Data entries
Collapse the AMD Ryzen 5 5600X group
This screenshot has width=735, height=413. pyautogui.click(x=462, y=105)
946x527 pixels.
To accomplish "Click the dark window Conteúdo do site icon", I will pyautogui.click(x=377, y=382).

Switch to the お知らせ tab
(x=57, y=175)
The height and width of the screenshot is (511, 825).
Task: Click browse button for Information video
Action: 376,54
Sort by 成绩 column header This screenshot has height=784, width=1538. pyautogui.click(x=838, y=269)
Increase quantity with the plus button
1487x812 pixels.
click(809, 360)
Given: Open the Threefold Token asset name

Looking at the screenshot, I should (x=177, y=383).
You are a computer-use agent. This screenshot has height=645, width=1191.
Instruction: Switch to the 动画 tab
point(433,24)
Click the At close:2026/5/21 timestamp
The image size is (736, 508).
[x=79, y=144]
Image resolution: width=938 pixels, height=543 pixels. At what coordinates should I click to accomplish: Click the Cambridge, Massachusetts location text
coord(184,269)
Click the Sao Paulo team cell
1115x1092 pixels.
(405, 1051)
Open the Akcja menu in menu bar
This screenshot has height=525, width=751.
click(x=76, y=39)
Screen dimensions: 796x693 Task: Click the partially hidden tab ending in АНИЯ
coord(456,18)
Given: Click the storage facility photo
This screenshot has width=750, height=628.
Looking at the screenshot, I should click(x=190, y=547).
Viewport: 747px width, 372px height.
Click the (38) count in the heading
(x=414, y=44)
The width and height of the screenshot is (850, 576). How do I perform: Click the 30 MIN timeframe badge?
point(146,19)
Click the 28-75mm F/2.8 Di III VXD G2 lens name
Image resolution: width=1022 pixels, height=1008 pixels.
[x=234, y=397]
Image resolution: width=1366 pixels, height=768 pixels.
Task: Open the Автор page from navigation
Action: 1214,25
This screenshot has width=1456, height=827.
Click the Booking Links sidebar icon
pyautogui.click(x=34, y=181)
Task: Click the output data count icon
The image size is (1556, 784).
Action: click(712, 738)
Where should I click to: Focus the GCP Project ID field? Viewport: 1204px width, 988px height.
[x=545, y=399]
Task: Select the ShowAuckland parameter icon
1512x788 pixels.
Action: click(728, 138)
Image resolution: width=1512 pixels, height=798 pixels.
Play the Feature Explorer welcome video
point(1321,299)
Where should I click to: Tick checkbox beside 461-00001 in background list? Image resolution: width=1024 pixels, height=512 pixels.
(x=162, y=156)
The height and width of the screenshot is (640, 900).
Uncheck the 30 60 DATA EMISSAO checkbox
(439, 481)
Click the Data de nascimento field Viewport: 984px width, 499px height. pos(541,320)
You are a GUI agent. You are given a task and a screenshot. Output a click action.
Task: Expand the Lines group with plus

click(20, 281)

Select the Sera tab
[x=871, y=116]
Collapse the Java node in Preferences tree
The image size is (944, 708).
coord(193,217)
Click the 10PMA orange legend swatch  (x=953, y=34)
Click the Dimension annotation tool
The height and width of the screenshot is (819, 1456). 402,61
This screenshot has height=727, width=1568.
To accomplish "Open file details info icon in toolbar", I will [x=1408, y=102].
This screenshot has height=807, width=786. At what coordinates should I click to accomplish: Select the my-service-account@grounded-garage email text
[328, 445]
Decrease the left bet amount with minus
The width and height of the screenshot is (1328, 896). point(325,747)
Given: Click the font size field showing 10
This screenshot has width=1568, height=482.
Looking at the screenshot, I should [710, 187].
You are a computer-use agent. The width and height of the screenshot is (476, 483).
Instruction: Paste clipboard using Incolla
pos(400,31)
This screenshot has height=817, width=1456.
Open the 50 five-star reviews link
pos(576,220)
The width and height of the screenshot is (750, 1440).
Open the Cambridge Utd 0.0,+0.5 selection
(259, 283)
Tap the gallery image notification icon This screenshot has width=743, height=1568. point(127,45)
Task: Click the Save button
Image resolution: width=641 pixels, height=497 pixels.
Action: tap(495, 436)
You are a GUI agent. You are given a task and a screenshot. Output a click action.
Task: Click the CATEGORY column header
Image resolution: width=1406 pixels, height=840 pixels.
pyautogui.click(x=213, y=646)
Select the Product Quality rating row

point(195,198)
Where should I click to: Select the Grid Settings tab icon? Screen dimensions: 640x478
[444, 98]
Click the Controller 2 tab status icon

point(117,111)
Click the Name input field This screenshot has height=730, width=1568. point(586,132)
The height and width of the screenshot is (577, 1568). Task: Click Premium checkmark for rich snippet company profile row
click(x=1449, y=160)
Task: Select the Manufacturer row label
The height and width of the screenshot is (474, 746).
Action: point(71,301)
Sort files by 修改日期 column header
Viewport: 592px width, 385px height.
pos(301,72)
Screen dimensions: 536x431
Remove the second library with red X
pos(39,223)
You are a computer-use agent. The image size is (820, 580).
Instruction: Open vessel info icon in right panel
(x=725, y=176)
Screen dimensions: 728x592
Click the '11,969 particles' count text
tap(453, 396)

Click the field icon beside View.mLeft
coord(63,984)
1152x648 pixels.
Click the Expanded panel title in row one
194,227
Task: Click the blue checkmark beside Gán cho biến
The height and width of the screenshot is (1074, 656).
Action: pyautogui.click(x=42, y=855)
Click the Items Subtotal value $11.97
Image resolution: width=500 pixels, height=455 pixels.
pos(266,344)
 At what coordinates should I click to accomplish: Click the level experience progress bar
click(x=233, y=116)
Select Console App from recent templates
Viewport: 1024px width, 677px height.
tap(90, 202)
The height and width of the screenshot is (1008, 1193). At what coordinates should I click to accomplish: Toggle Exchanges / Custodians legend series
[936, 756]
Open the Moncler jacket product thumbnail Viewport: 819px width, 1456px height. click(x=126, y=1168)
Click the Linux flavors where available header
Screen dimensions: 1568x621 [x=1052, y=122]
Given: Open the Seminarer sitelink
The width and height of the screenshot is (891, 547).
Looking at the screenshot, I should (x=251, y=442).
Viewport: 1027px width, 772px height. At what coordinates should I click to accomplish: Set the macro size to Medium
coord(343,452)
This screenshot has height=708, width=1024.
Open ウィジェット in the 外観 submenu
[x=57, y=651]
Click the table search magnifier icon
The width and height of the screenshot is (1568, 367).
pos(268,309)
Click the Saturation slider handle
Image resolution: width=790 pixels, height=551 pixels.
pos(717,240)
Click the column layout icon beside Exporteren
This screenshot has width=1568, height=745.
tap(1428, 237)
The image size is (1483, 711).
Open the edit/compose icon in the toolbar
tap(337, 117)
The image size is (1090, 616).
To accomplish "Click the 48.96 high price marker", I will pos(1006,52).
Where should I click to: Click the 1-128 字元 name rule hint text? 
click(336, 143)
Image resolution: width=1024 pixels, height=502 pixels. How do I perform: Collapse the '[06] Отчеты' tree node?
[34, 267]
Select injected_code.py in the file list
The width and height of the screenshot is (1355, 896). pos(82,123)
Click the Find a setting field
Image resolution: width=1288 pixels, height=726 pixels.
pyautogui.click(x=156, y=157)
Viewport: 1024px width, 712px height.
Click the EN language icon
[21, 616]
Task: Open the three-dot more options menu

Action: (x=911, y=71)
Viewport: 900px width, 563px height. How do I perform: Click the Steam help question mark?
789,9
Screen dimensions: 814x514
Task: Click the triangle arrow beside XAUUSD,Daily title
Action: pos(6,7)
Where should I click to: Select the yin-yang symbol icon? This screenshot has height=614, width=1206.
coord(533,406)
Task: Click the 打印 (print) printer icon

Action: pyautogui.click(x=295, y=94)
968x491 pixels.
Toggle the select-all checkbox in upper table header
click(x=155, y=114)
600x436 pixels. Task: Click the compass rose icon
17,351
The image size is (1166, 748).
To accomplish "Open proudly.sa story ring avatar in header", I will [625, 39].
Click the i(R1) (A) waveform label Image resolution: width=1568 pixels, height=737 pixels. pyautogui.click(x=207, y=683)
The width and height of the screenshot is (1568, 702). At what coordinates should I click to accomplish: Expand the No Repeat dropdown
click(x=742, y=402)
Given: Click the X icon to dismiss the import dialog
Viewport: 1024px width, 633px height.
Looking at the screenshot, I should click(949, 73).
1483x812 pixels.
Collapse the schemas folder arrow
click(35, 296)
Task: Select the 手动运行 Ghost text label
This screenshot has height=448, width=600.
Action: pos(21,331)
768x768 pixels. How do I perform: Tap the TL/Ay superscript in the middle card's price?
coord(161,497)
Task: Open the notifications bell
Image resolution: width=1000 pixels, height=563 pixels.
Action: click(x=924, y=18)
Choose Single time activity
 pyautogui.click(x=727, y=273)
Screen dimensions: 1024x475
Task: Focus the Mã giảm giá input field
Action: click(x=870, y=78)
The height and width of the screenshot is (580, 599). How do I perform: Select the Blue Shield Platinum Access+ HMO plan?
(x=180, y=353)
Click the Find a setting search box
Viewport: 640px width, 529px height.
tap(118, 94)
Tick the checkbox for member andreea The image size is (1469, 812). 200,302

*How to complete this task*.
Please copy the lines in the records above between the one holding "Select the Product Quality rating row" and the one holding "Task: Select the Manufacturer row label", inclusive, exactly and with no other line.

*Response to the exercise*.
Select the Product Quality rating row

point(195,198)
Where should I click to: Select the Grid Settings tab icon? Screen dimensions: 640x478
[444, 98]
Click the Controller 2 tab status icon

point(117,111)
Click the Name input field This screenshot has height=730, width=1568. point(586,132)
The height and width of the screenshot is (577, 1568). Task: Click Premium checkmark for rich snippet company profile row
click(x=1449, y=160)
Task: Select the Manufacturer row label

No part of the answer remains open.